What happened to the art of photography? People have become so hung up on specifications. I call this phenomenon the “Sonyfication” of the minds…
Nikon just announced their first full-frame mirrorless cameras, the Z6 and Z7, and it has not been long until the pundits of the web have thrown these 1st-gen cameras under the bus. The reason? Lengthy tables of spec sheets opposing the various camera manufacturers. Suddenly, the lack of a dual memory card slot is the biggest dealbreaker of all time, which is quite funny when some of these previews are shot on a camera that has only one slot (Canon 6D mk2)… Anyway, it is true that, for what we have seen so far from the previews that have surfaced on the web, the performances of the Nikon Z6 and Z7 in terms of EVF blackout and auto-focus remind more of the past generation of mirrorless cameras than the current state-of-the-art.
But everyone is missing out the most important. When you buy into a system, it is a long term decision. What matters, is that the camera you buy makes you want to go out and shoot, and even though the manufacturer might have a little bit of catch-up to do with the competition, you trust they will keep on improving their bodies after each iteration. When I bought the Fujifilm X-E1, it was one of the slowest AF camera available, and the video output was unusable. I reported all that and yet I got into the Fujifilm ecosystem, because I could see Fujifilm’s vision and I adhered to it. I bought a camera that renewed my joy to go out and shoot, not the most advanced camera on the market technically speaking.
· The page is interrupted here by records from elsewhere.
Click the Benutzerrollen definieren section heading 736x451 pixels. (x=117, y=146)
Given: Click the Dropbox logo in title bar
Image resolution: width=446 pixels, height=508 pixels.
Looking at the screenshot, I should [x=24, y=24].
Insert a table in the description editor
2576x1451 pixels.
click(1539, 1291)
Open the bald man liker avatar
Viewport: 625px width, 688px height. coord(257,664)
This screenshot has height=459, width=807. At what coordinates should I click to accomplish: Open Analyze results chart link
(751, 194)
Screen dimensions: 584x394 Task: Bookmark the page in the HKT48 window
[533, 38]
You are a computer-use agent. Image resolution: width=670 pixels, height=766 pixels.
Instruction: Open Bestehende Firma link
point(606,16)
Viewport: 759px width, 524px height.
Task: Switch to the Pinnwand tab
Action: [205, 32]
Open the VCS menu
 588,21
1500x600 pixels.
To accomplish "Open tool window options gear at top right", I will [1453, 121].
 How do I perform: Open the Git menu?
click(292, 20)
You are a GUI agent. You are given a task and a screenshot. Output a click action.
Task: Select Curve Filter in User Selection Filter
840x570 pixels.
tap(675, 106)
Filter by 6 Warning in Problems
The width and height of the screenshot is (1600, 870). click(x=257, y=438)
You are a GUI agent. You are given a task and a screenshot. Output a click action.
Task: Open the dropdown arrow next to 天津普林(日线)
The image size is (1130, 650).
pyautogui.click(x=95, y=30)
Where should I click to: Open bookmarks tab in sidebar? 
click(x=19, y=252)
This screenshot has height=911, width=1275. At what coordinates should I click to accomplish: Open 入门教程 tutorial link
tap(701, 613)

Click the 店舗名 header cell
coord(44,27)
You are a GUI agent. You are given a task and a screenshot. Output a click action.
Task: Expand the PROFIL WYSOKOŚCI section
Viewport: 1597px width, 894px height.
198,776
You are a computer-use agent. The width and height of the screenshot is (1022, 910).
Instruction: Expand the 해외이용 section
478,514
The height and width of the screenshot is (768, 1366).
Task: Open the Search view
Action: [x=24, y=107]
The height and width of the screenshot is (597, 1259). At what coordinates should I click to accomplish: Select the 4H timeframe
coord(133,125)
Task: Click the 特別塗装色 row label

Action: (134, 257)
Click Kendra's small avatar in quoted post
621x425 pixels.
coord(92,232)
Unfortunately, Nikon is also missing this bar. Clearly, the design of their bodies is more aimed at enthusiasts than hardcore pros or even the so-called prosumers. The top-left dial on the left was inspired by the one of the D750 with a PASM dial and an auto-mode, rather than the one of the D850. While it makes sense that the Z6’s ergonomics are close to the D750’s, it is more surprising that the Z7’s ergonomics are not closer to the D850’s. Nikon has preferred to save money on the production cost, by using the same body for the Z6 and Z7. However what does not make any sense at all is that they have left this top-left dial without a sub-dial, while both the D750 and the D850 have one. The D610 has one. You have to go down to lower-end models such as the D3400 not to find a sub-dial. This unfathomable decision is undoubtedly going to cripple the shooting experience. Some programmable buttons will have to be used for functions that wan usually be found in this sub-dial, while they could have been used for something else. This means that the Z-shooters will need to dig into their menus to change more settings than what should have been the case. And a camera that forces you to go into its menu system more often than not, is not a camera that makes you want to take it and go shoot with it… and that’s the biggest flaw of the Z6 and Z7. Hopefully is Nikon is planning higher-end models of their Z-series, not necessarily in terms of specs to shine in comparison tables, but in terms of ergonomics to shine in the hands of those who are actually using these cameras.